California companies’ federally mandated workers comp rates doubled and tripled, beginning in the late Eighties. State lawmakers said the biggest culprit behind skyrocketing rates was fraudulent claims of stress-related illness, which reformers said was de rigueur after leaving a job. Prior to reform, a worker had to prove only that 10 percent of his stress was caused by his job.
Now, employment must be 50 percent or more of the cause of stress-related illness, and a worker can’t file a claim after he leaves a job unless the injury or illness was previously documented in his personnel records.
“What has been lowered dramatically and significantly are the claims, which has had a direct link to lower premium costs,” said Joseph Rodriguez, executive director of the Garment Contractors Association of Southern California. He said rates for apparel manufacturers and contractors have been lowered to roughly $7 per $100 of pay, but have yet to reach the $4 average seen before 1989, the point at which rates began to balloon.
In addition to state reform, Levy said Guess’s sharp decline in post-termination stress claims was a result of intermal company controls.
So far this year, there have been no post-termination stress claims at Guess. In 1991, there were 310 such claims, cases that Levy said were hard to challenge; but the costs piled up and jacked up rates. In addition to disability compensation, each case had medical evaluation bills of $6,000 to $8,000.
“When we did an analysis on the total cost involved in workmen’s compensation cases, the biggest costs were the clinics and the attorneys,” Levy said, citing two areas where limits have been imposed.

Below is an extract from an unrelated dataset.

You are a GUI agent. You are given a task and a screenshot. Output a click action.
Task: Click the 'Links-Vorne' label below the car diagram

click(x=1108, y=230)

To weed out legitimate claims from fraudulent ones, Guess frequently intreviews its 1,500 employees about their health. Levy said this allows potential health problems to be addressed, and documents the lack of problems to head off post-termination claims.
While Rodriguez said reining in stress-related claims was an “almost instant cure” for escalating rates, the apparel industry — especially contractors — was looking to an open-rating insurance system to bring costs down further. The system, to go into effect Jan. 1, lifts state-mandated minimum rates to open workers’ comp to more competition.

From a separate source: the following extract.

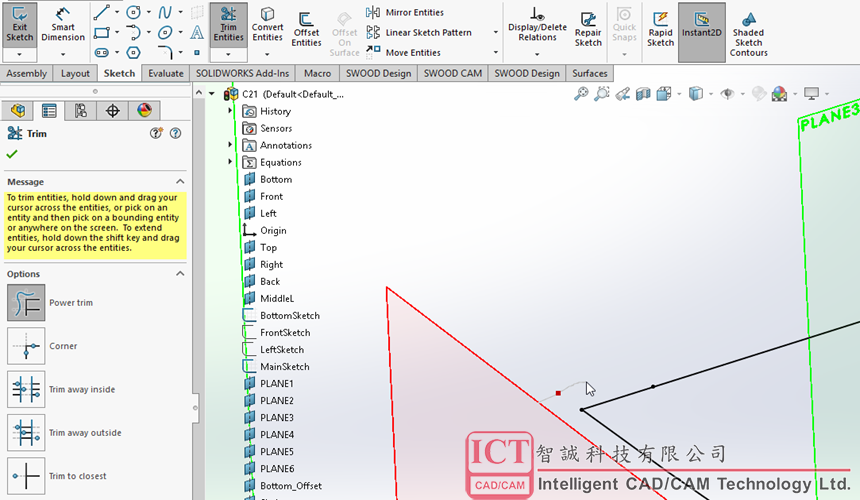Click the Rapid Sketch button
This screenshot has width=860, height=500.
click(x=660, y=26)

Rodriguez said such a system could aid the state’s estimated 6,000 apparel contractors employing roughly 150,000 workers. In addition to benefiting from more competition among insurance companies, contractors would be able to join buying groups to keep down costs.
Small and start-up contractors without the capital or a track record to secure insurance would also benefit, Rodriguez said. These companies have traditionally had to turn to the higher-priced state insurance compensation fund.
“The current system has been a big disincentive for people to start this kind of operation,” he said.
Another reform idea, still in the pilot stage, allows employers to sign on to 24-hour worker insurance, combining in one policy regular health and workers’ compensation insurance. The system began testing in May in San Diego, and pilots are expected to follow in Los Angeles, Santa Clara and Sacramento counties.
“Why should we have both health insurance and workers’ comp?” asks Dan Goodstein, executive president of Yes Clothing Co., Los Angeles, maker of junior sportswear and men’s wear, calling 24-hour coverage a concept worth watching.
However, Rodriguez said, with the other reforms driving down costs, insurance companies have lost the incentive to offer 24-hour coverage since it would mean less revenue.
“Initially it seemed viable,” he said. “It was good in theory.”